# Exercise
Copy the lines starting at the one containing "You are a GUI" and ending at the one containing "Looking at the screenshot, I should point(475,37).", replacing "icon" with "symbol" and leaving everything else unchanged. Omit the pictures.
***** Records provided
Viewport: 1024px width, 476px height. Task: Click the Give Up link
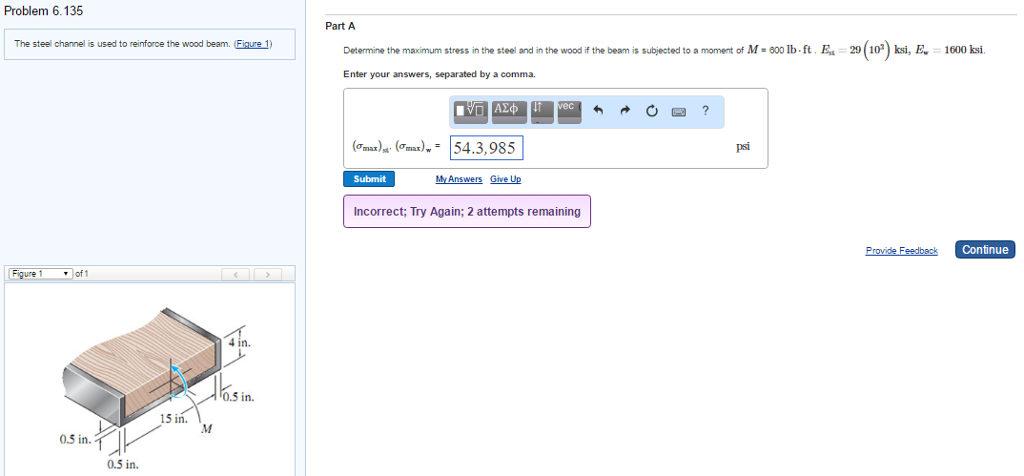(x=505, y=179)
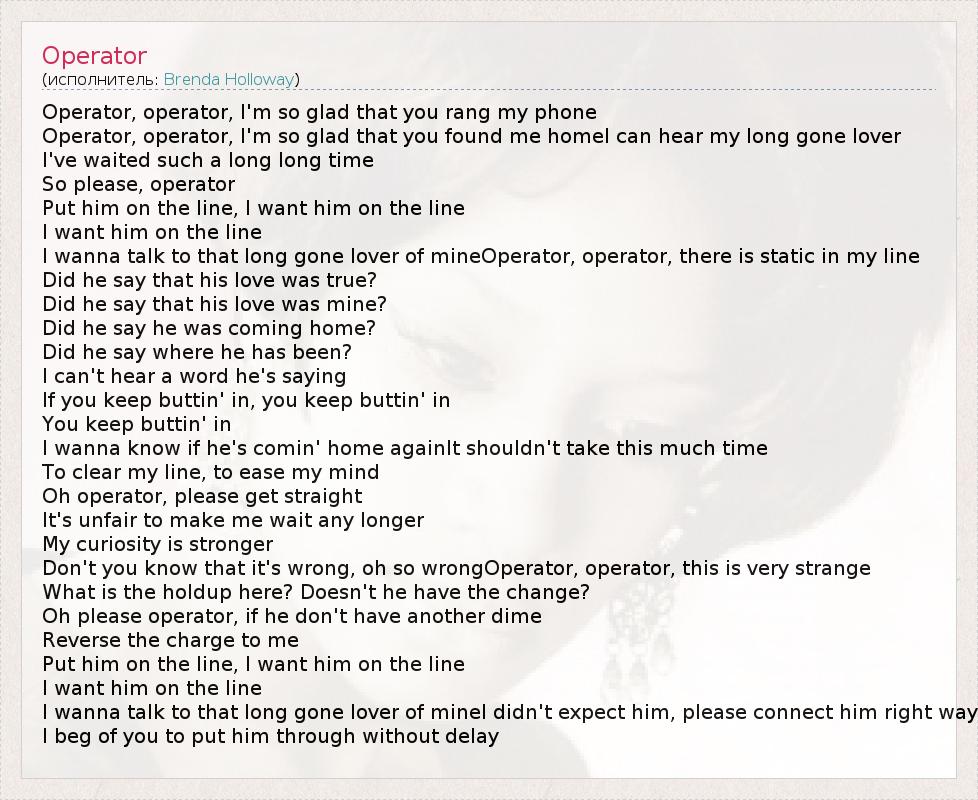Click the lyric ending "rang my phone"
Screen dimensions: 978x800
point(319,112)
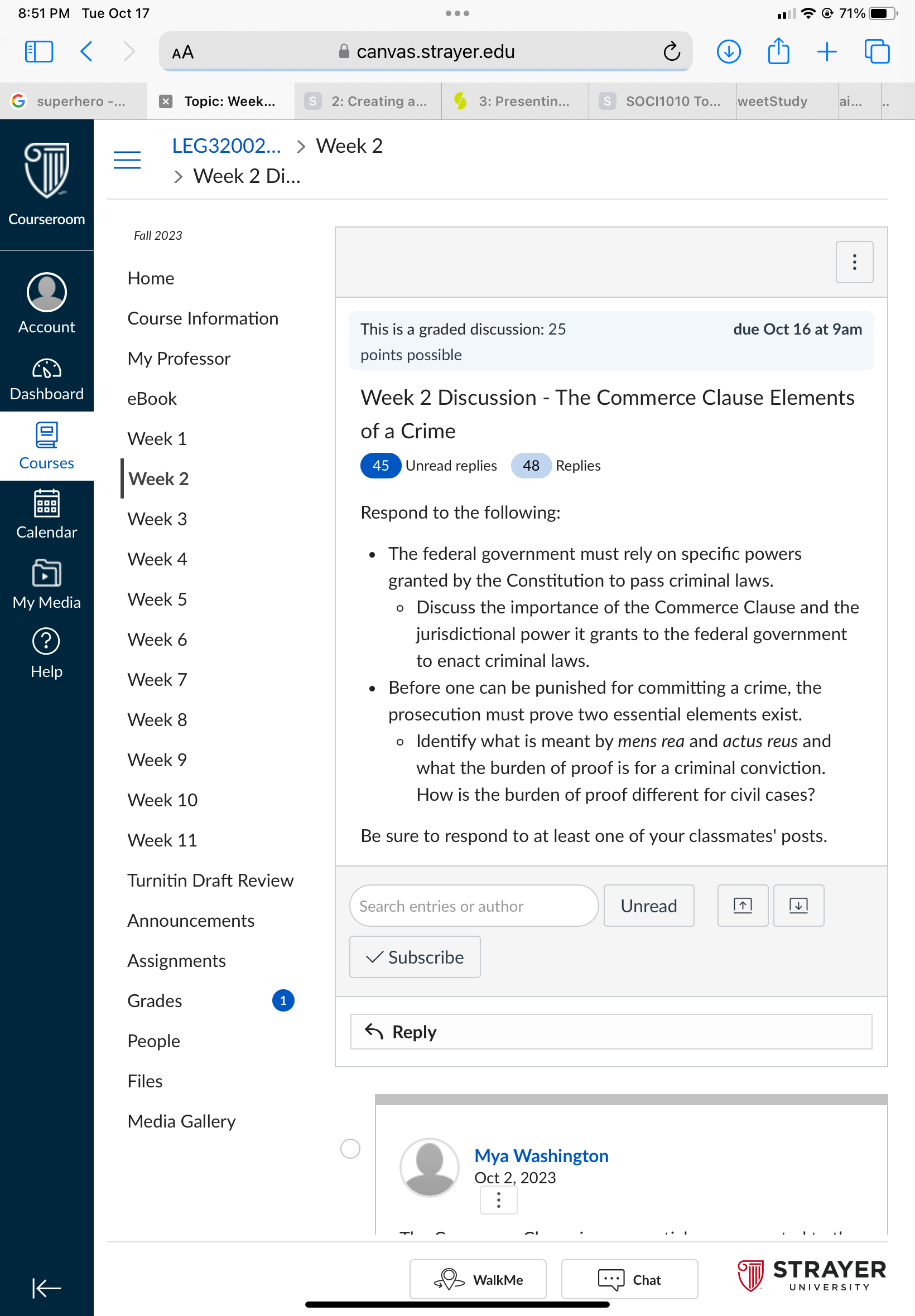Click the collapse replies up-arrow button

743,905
**********
***** Records provided
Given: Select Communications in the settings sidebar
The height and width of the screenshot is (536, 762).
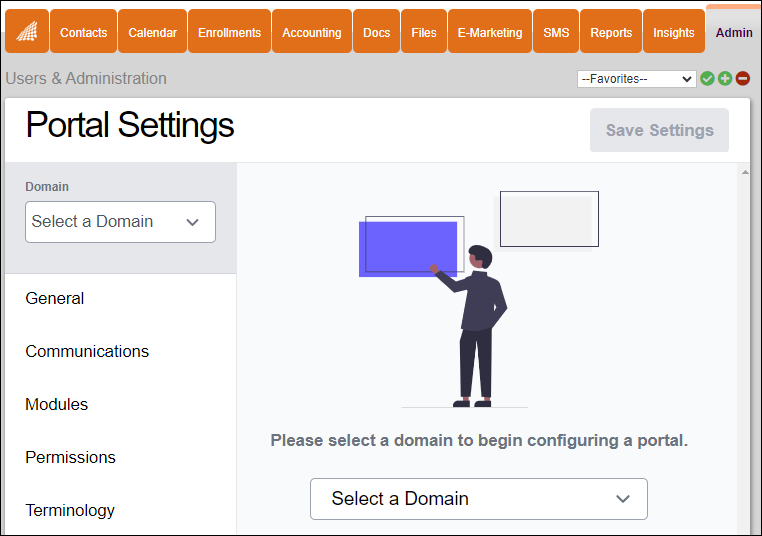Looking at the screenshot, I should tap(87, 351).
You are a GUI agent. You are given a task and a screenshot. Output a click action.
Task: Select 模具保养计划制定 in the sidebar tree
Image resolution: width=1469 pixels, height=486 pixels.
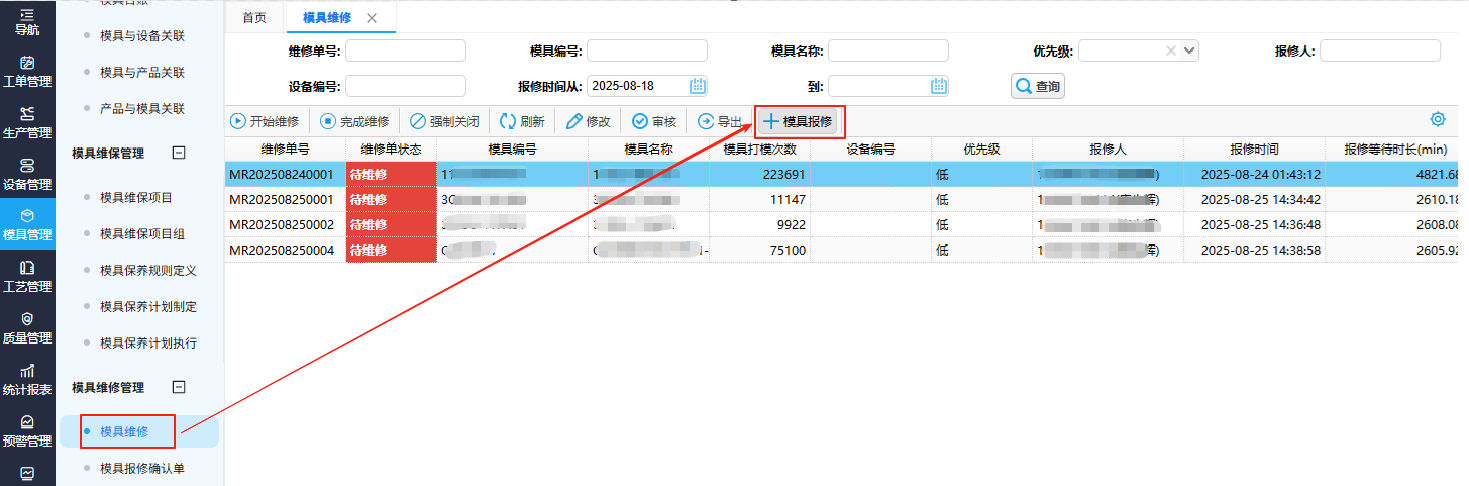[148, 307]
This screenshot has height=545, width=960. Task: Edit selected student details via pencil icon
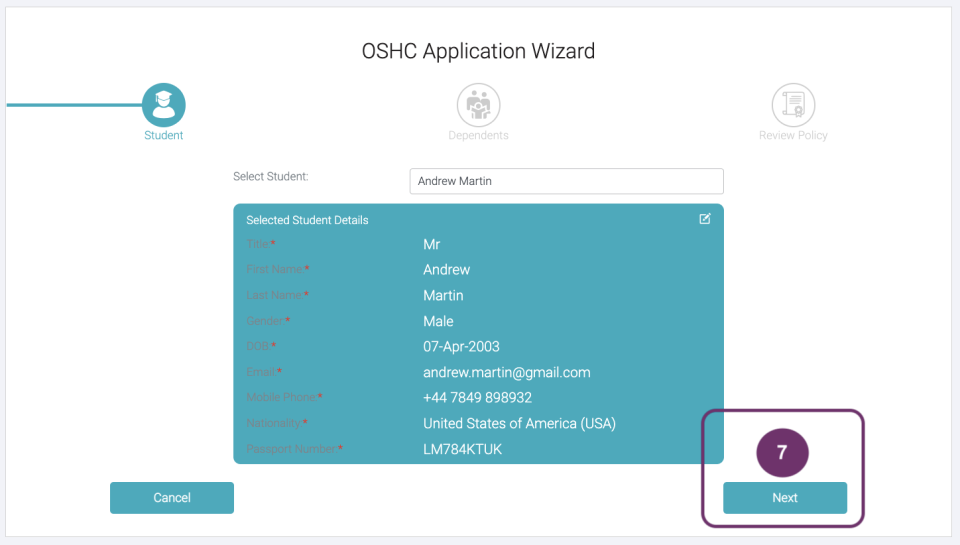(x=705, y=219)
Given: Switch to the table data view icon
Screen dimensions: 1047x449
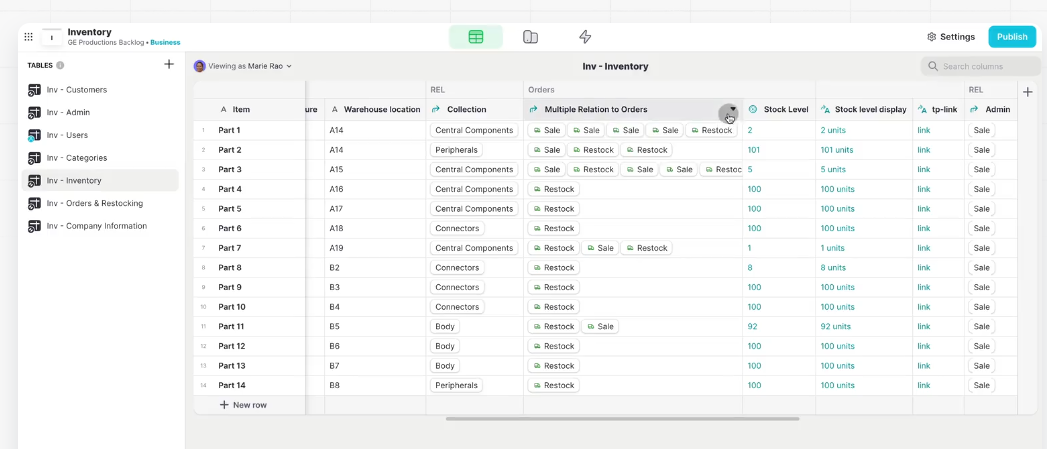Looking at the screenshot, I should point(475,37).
**********
# Exercise output
You are a GUI agent. You are given a task and a screenshot. Output a click action.
Task: Select 模具保养计划制定 in the sidebar tree
Image resolution: width=1469 pixels, height=486 pixels.
[148, 307]
This screenshot has height=545, width=960. Task: Edit selected student details via pencil symbol
(x=705, y=219)
Given: Switch to the table data view symbol
Screen dimensions: 1047x449
Looking at the screenshot, I should point(475,37).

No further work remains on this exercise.